I hope you own some semiconductor stock, dear Fool. If you don't, you may be missing the boat right now.

On the heels of encouraging reports from PC makers like Hewlett-Packard (NYSE:HPQ) and Dell (NASDAQ:DELL), and a rousing analyst upgrade of Advanced Micro Devices (NYSE:AMD), processor giant Intel (NASDAQ:INTC) just raised its guidance for the ongoing quarter.

Already giddy from a tremendous second quarter, Intel was expecting sequential sales growth to $8.5 billion or so, and a hefty gross margin around 53%. Now, management says that "stronger than expected demand for microprocessors and chipsets" is driving sales up to $9 billion, give or take $200 million. And it looks like Intel's sales boost covers a nicely high-end product mix, because the gross margin forecast was narrowed to "the upper half" of the previous range, or 53% to 55%.

To put the new margin expectations in perspective, the third quarter will see Intel's strongest pricing power all year, comfortably at the upper end of the margin range in which Intel has been swimming since the brutal 2006 fiscal year. The low-end but high-margin Atom chip (well, high-margin relative to Celerons, at least) is growing fast in the netbook market, which is helping Intel's margins out a bit. It remains to be seen how average selling prices in desktop, notebook, and server chips might be playing out -- but the Atom line is probably not voluminous enough to move the needle by a couple of percentage points, so chances are that prices are rising across the board.

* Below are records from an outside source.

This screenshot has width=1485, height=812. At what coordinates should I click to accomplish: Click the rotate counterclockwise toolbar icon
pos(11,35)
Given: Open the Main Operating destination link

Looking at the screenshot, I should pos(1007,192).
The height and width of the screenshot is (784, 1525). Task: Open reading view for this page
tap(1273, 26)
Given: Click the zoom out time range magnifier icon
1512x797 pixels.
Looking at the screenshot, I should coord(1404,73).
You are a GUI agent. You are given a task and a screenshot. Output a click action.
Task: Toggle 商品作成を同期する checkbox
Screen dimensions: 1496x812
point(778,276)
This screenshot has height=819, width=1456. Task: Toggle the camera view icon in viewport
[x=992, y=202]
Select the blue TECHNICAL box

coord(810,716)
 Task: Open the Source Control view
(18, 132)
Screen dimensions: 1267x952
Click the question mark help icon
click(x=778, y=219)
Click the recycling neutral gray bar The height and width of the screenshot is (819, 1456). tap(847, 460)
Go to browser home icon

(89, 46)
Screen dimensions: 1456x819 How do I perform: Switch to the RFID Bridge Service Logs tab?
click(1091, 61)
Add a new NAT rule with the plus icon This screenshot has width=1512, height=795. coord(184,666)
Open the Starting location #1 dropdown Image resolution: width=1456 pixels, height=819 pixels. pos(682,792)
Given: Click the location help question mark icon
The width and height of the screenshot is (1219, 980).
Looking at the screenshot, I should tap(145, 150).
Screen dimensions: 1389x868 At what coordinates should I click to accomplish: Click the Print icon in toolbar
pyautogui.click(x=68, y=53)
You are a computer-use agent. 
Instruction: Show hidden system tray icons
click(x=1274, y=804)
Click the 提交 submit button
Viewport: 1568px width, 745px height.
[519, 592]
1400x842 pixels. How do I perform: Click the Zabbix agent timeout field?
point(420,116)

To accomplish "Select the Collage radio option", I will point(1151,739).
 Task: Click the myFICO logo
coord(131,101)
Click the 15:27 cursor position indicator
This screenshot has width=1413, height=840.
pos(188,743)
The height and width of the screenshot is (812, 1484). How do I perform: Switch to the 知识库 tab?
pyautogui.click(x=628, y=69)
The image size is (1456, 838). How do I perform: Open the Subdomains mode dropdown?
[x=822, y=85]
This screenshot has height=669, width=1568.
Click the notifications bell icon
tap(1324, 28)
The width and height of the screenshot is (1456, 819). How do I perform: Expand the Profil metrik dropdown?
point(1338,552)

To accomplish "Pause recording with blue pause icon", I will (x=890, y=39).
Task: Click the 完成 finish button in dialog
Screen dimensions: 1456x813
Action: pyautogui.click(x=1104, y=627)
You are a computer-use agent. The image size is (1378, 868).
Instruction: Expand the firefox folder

That's probably why investors didn't only reward Intel with a 4% overnight pop, but also gave competitor AMD a 6% boost: The entire industry is looking good. Computing stocks from Intel to Silicon Graphics (NYSE:SGI) are generally up today on a neutral/slightly down day for the Nasdaq and the S&P 500. It's actually hard to find a computer-related stock that hasn't outperformed the broader market over the last six months -- and the tea leaves we're reading today point to continued growth.

Is this a phantom rally, or a sustainable recovery? The good news is plentiful and broad enough that I believe in a rejuvenated computer industry. Feel free to agree -- or not! -- in the comments box below.